Well, the problem with Breakingviews is that they take about ten minutes to research a company and not two weeks. I happen to have done a lot of research into Expedia, and while I did not own it in the Vestopia portfolio I manage, my hedge fund owned loads of it - we bought it at ~$18 late last year. Here's why Diller's buyback creates value:
Expedia had about $600M in adjusted operating earning in the last 12 months. By "adjusted" I mean that I take out a lot of the accounting charges that the company is required to take for the amortization of intangibles. Anyway, let's assume that the company spends the $3.2B in debt to buy back shares at the top of the tender offer range - $30/share. That would retire ~107M shares, leaving Expedia with ~244M shares left (adjusted for outstanding options). Assuming an 8% cost of debt (which is mind-blowingly conservative - Expedia will likely pay 100bp below that), that means that from the $600M in operating earnings, ~$250M will go to interest payments. That leaves about $1.50 in operating earnings per share of Expedia stock. Tax that at 30%, and you get about $1/share in free cash flow.
Now, one might argue that a 3.33% FCF yield is low (with the stock at ~30/share presently). I would argue that for a company with presently trough margins, incredibly low capital intensity, and high-single digit revenue growth for as far out as the eye could see, a 3.3% FCF yield is pretty good. Even a bit cheap. As for full disclosure, my hedge fund unloaded Expedia yesterday after the run-up.
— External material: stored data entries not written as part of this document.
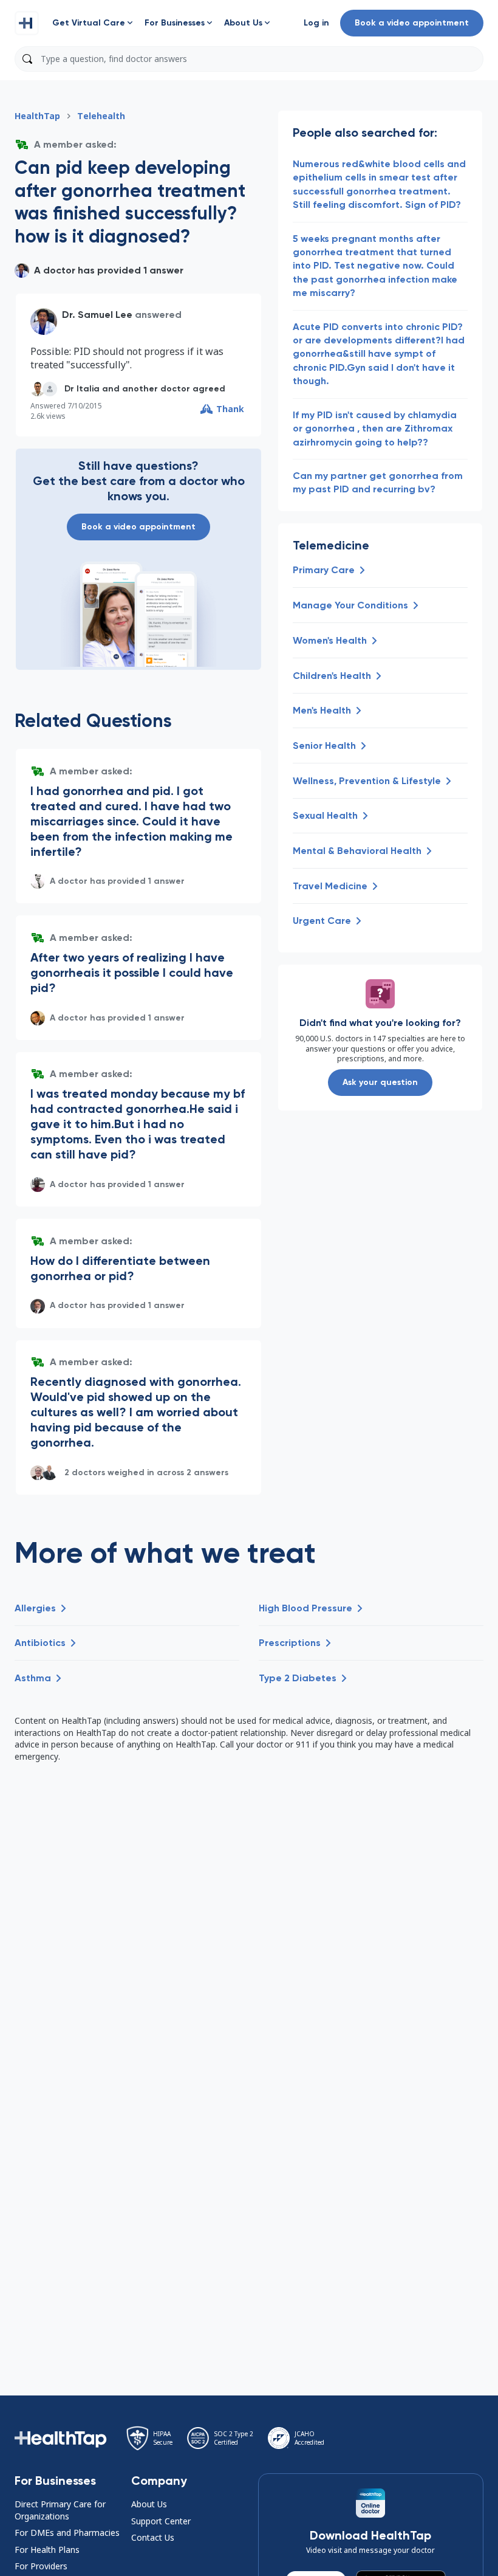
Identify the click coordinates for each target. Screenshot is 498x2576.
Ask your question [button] (380, 1082)
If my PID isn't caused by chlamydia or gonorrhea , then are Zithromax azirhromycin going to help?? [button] (375, 428)
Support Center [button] (161, 2521)
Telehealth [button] (101, 116)
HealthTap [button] (37, 116)
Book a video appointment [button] (412, 23)
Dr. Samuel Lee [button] (97, 314)
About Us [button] (149, 2504)
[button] (27, 23)
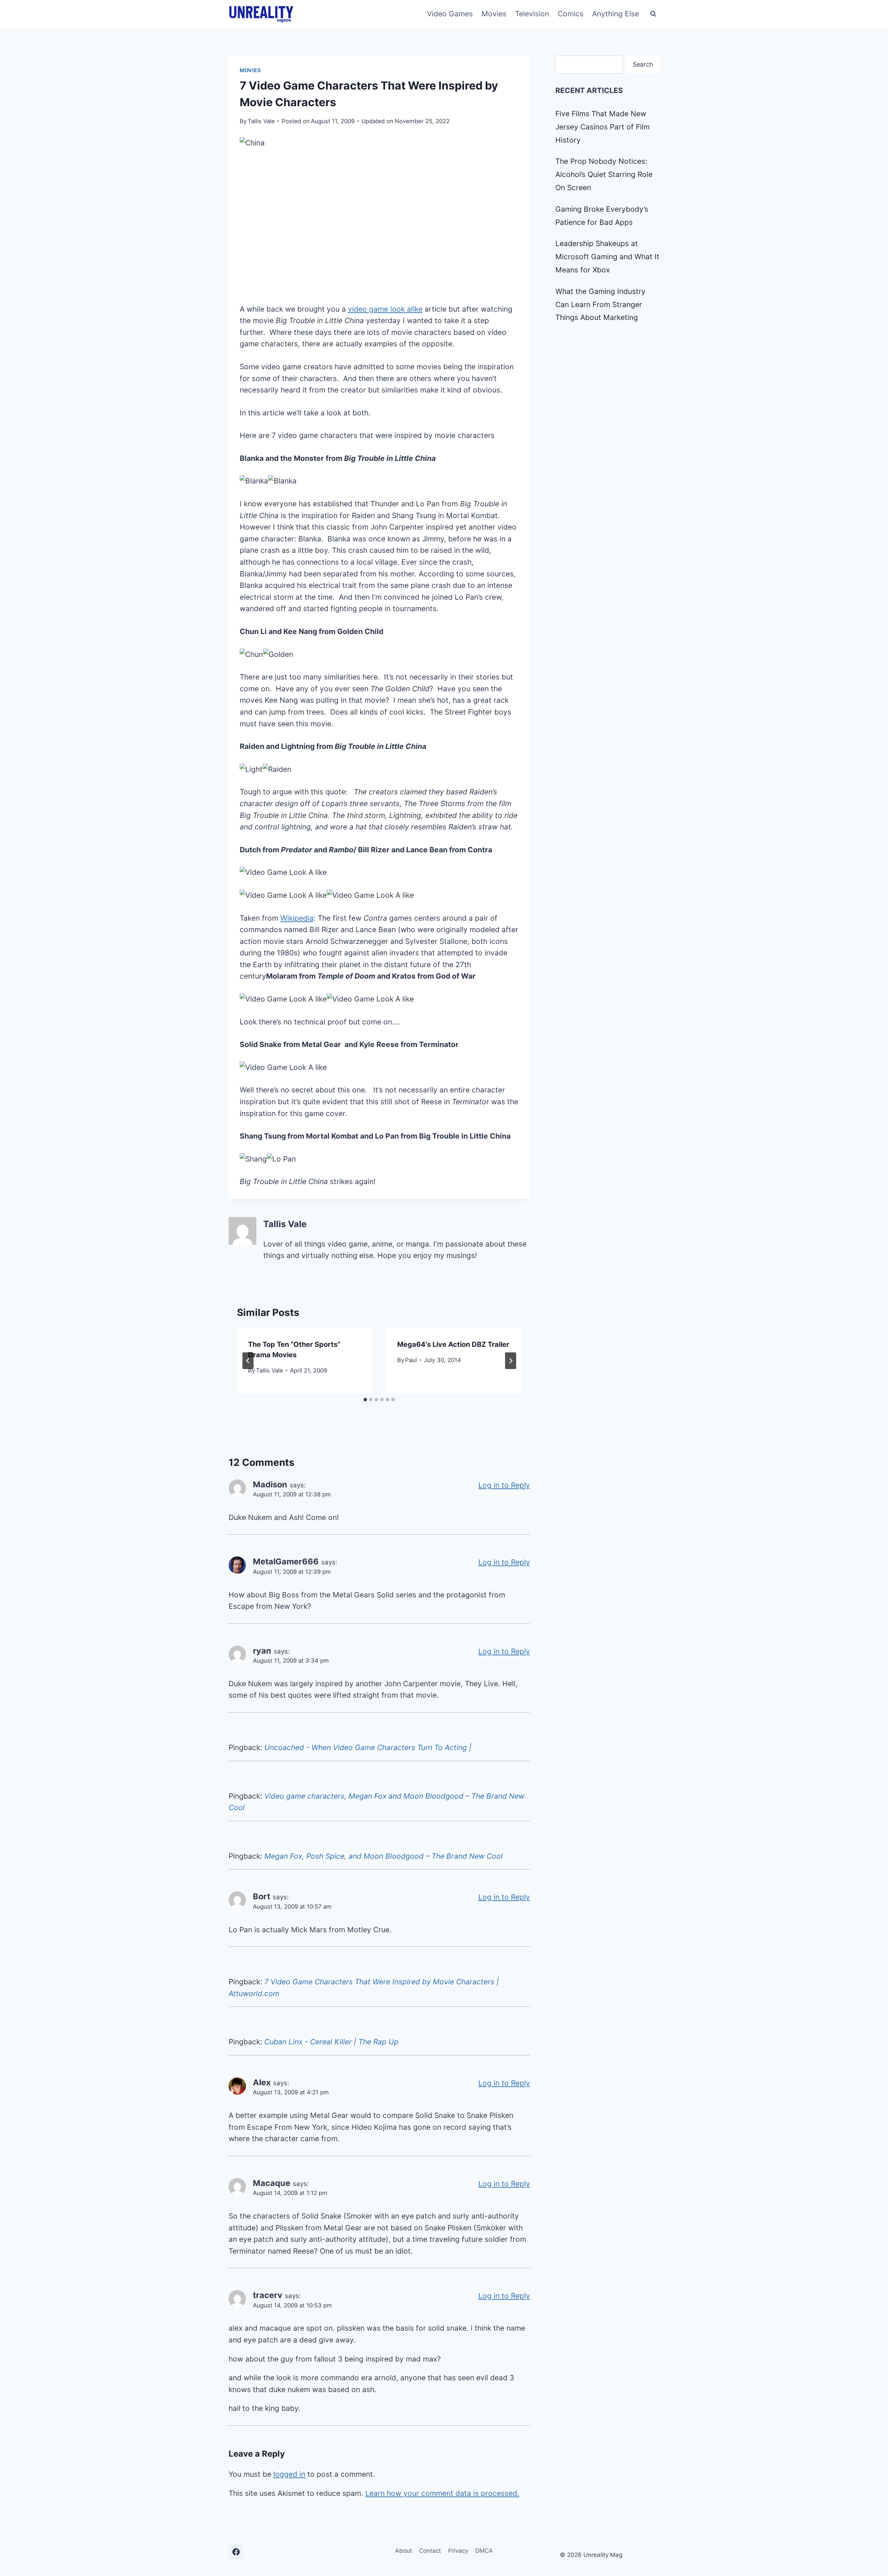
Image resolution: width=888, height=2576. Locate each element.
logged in (289, 2474)
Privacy (458, 2550)
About (403, 2550)
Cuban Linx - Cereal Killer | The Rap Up (331, 2041)
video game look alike (385, 309)
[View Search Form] (653, 14)
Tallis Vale (261, 121)
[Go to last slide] (248, 1360)
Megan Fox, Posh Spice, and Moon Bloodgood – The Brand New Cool (383, 1856)
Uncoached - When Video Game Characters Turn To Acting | (367, 1747)
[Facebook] (236, 2551)
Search (643, 64)
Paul (411, 1360)
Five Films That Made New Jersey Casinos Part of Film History (602, 126)
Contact (430, 2550)
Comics (570, 13)
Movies (493, 13)
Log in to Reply (504, 1485)
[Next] (510, 1360)
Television (532, 13)
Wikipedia (297, 918)
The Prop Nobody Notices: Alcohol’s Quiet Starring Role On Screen (603, 174)
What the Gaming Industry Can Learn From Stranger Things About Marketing (600, 304)
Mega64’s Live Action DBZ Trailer (453, 1344)
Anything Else (615, 13)
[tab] (365, 1399)
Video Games (450, 13)
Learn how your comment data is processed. (442, 2493)
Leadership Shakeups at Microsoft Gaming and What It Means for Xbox (607, 256)
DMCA (484, 2550)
My fair value estimate for the stock before the buy-back announcement was ~$28/share. After the buyback announcement, I calculate a fair value of $35/share. Not a bad increase in value. Diller was simply selling a rich asset (debt) and buying back a relatively cheap asset (his stock). That's good capital allocation, and it's unsurprising from someone who own 50% of the company.